It's getting harder for tech-savvy drivers to pinpoint the locations of police drunken-driving checkpoints: Apple will ban from its online store future applications that inform users of checkpoints not publicized by police.
The move comes three months after four Democratic U.S. senators Charles Schumer of New York, Harry Reid of Nevada, Frank Lautenberg of New Jersey and Tom Udall of New Mexico asked three smartphone manufacturers to quit selling such downloadable apps or to remove the DUI checkpoint function.
Canada-based Research in Motion, maker of BlackBerry smartphones, pulled the apps immediately.
Apple, maker of the iPhone, and Google, which sells Android-based apps, did not. At a hearing before the Senate Judiciary subcommittee on privacy last month, technology and the law, Schumer pressed Apple and Google executives to restrict sales of such apps.
On Wednesday, Apple updated the review guidelines for its App Store.
"Apps which contain DUI checkpoints that are not published by law enforcement agencies, or encourage and enable drunk driving, will be rejected," the new guidelines say.
The senators applauded Apple's move to restrict future apps with the checkpoint functionality but said the company also should remove current ones. "I strongly encourage Apple to take the next responsible step of removing all applications that allow unsafe drivers to evade police checkpoints," Reid said.

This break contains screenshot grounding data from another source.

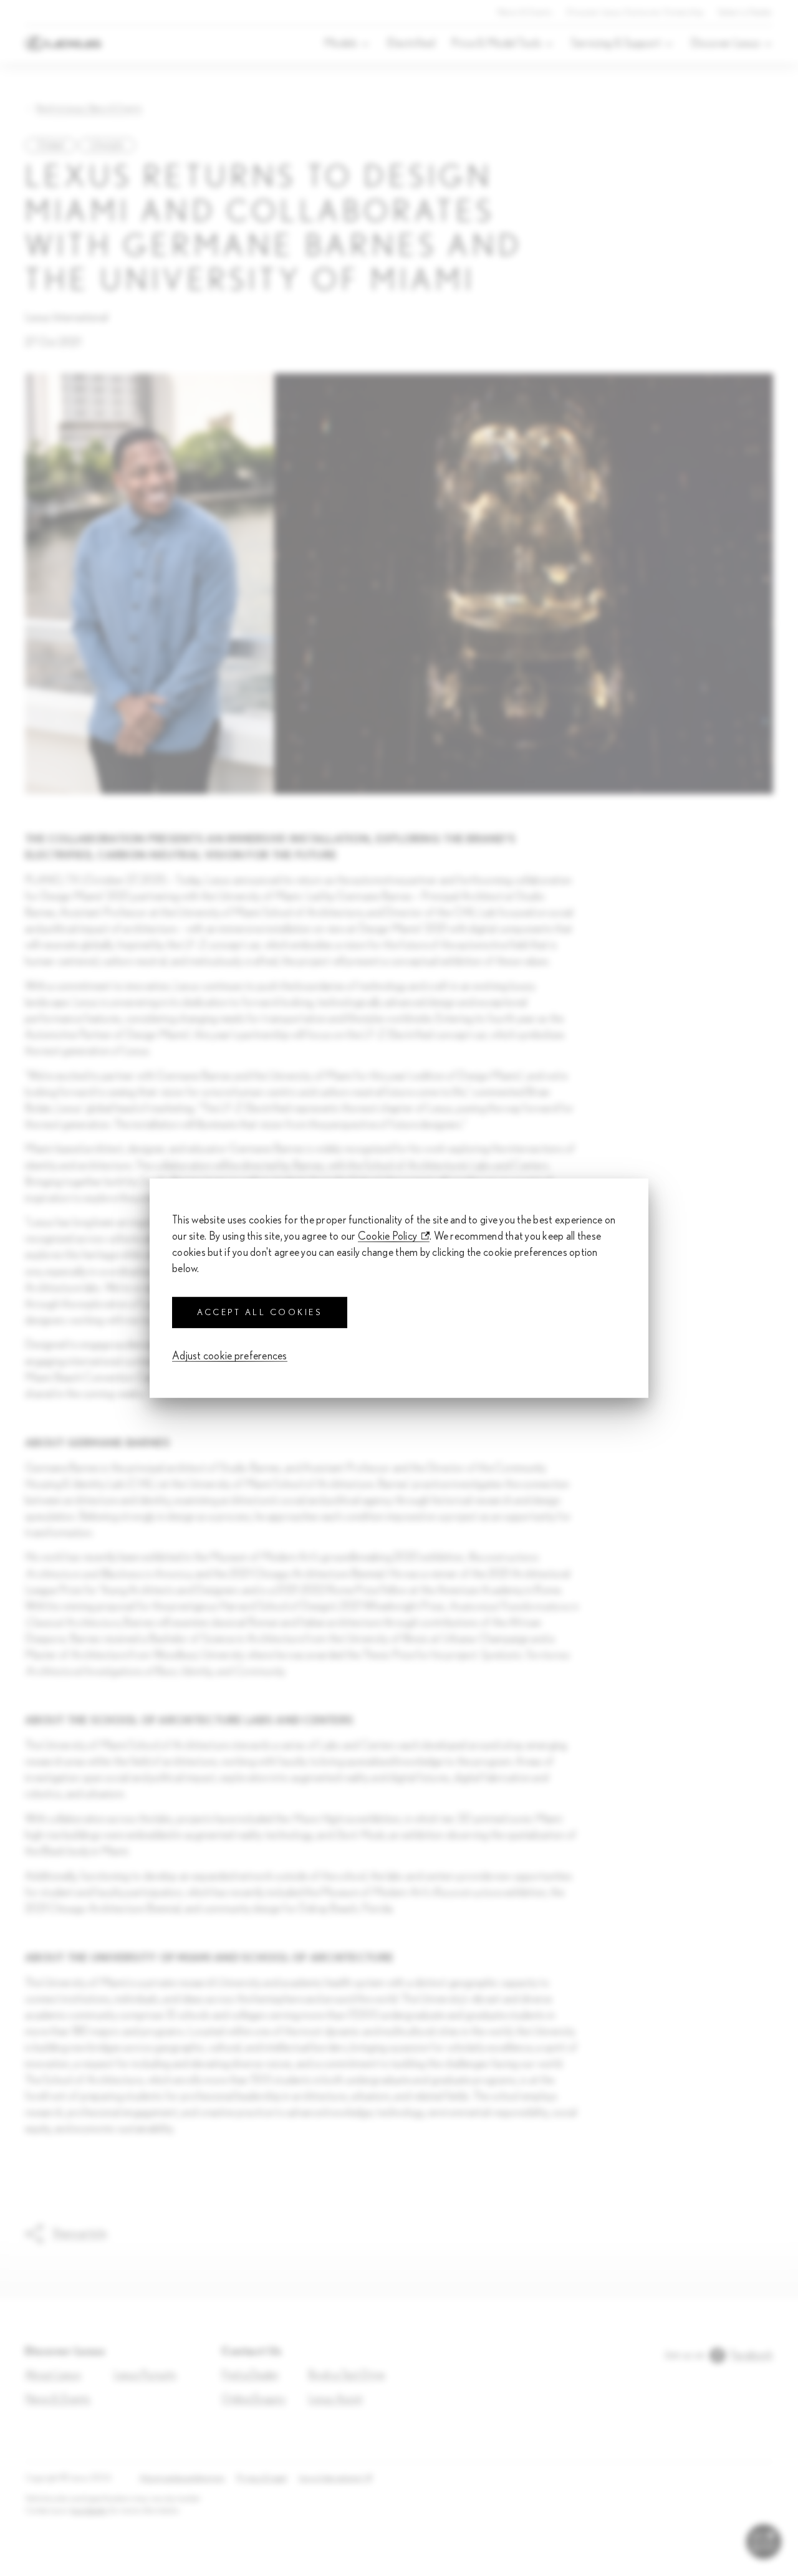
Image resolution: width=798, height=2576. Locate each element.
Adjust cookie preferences (229, 1356)
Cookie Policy (388, 1236)
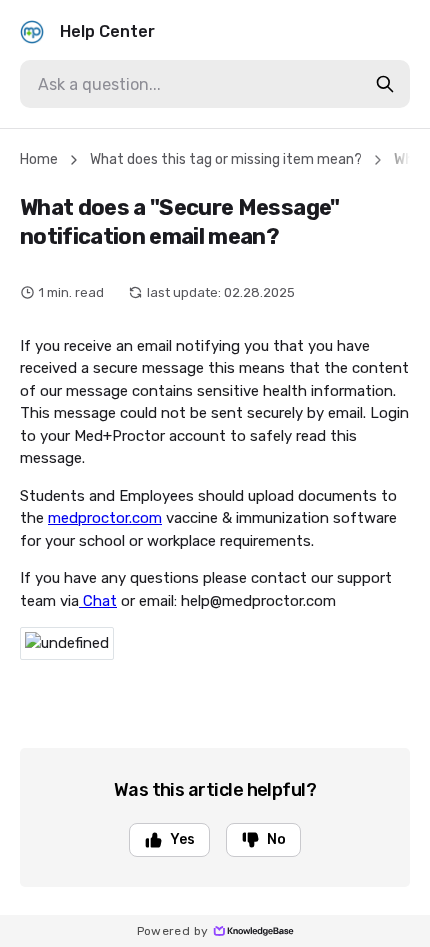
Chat (98, 601)
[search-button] (385, 84)
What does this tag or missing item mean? (226, 159)
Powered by (173, 931)
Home (39, 159)
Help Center (107, 31)
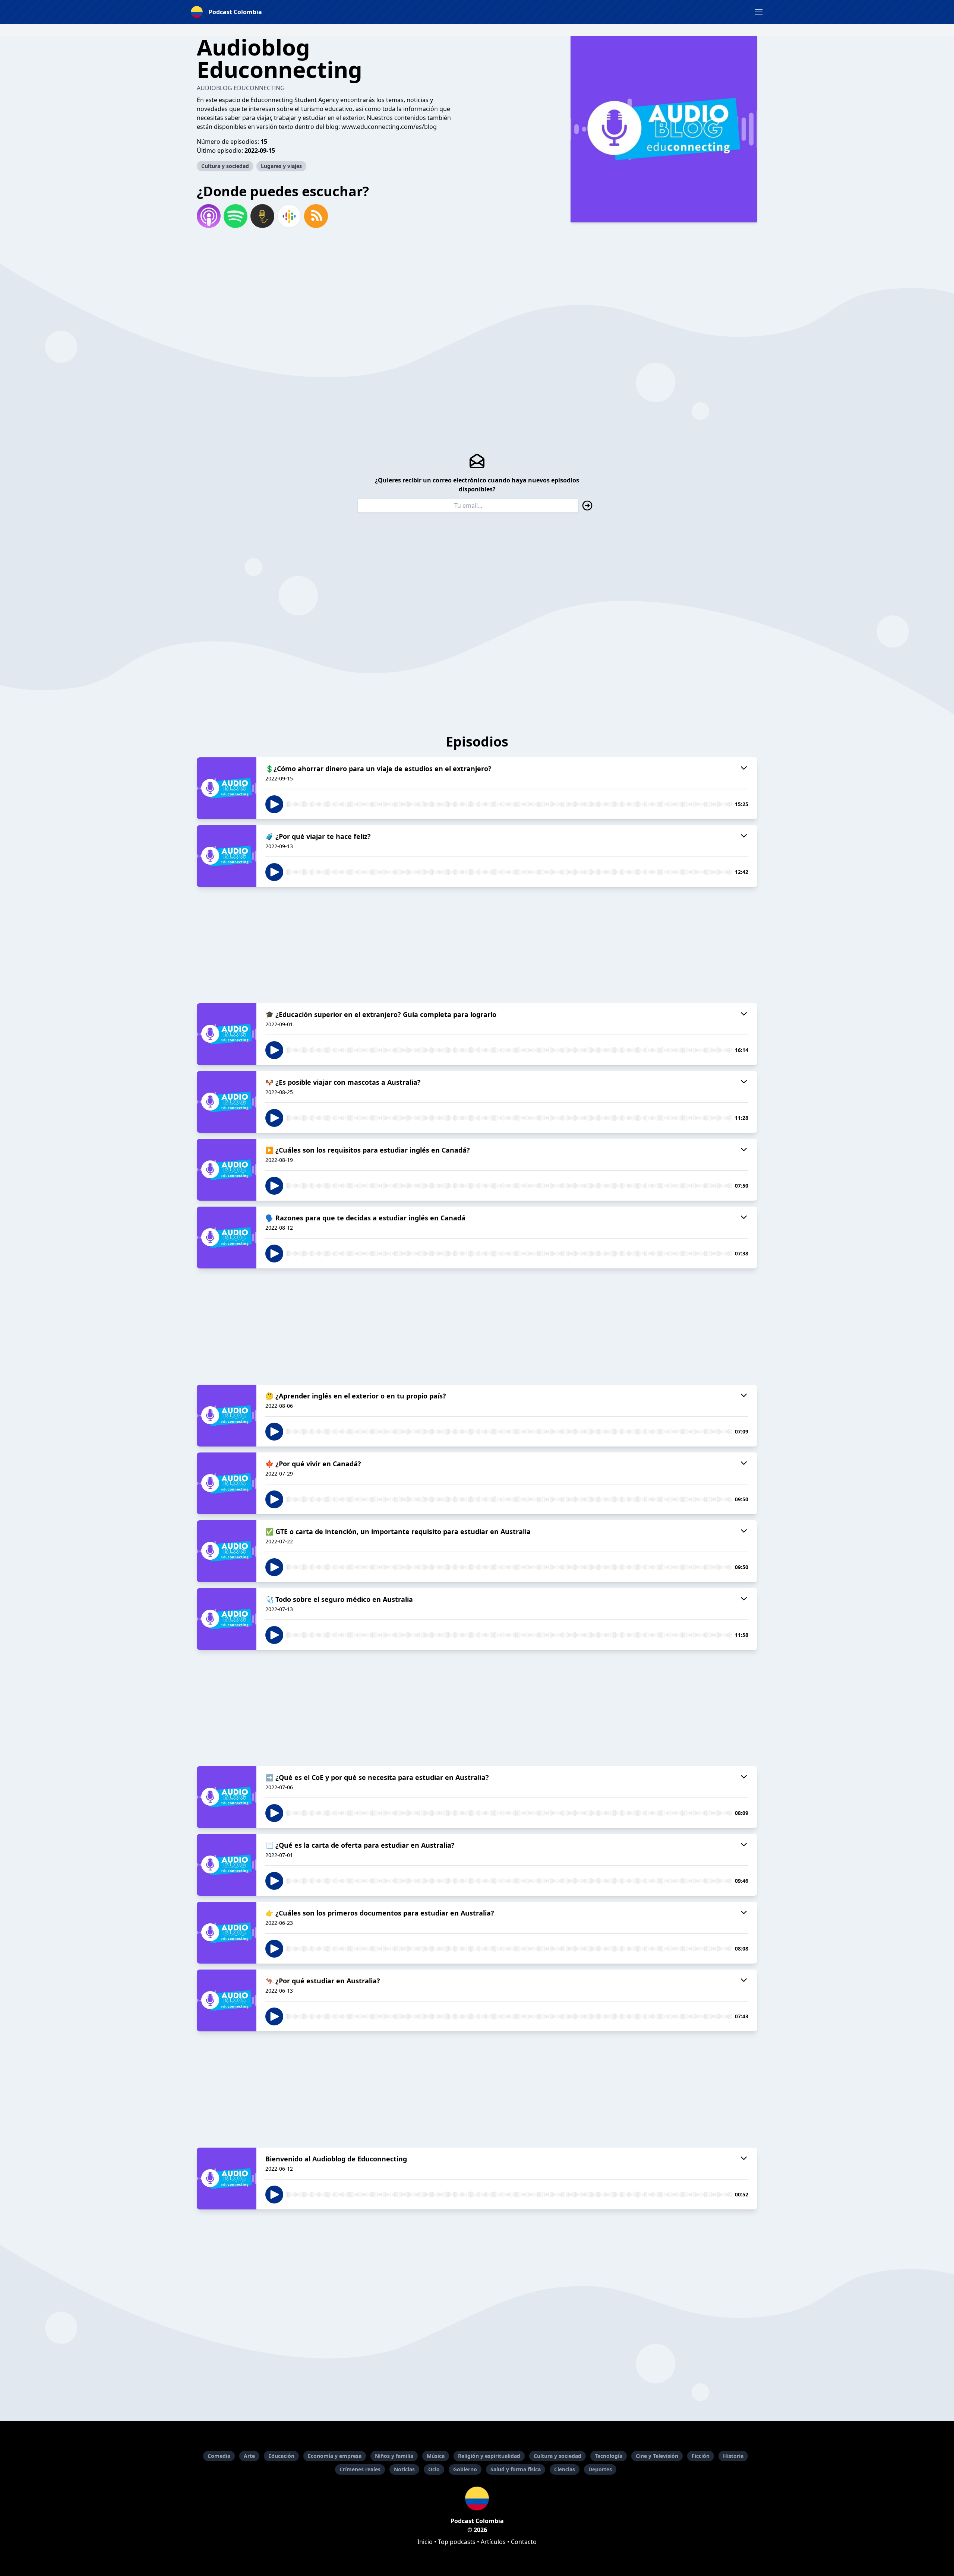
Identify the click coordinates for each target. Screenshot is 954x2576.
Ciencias (564, 2469)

Schumer said, "This victory will remain only half-won until the existing apps are removed from the store."
An Apple spokesman, Tom Neumayr, confirmed the change to Apple's app guidelines but said the company would have no further comment.
USA TODAY reported in March on the growing popularity of free or cheap, downloadable applications that help drivers avoid getting nailed for road offenses such as red-light camera violations and speed-trap busts. The report noted that the DUI function of some apps troubled some police agencies, which prompted the senators' request.

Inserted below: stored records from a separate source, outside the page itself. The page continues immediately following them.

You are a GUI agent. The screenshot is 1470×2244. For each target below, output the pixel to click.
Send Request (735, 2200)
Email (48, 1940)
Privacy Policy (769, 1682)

Fuzz Alert, one popular app that had the DUI checkpoint function, was altered last month to remove it, Fuzz Alert CEO Steve Croke said.
"Fuzz Alert was not a DUI app and was never intended to be a DUI app," he said. It "was designed as an audio-visual electronic device to warn drivers of traffic enforcement and speed-impediment areas (such as) speed cameras, red-light cameras and road hazards. The DUI aspect was never a core component to Fuzz Alert, so we took it out."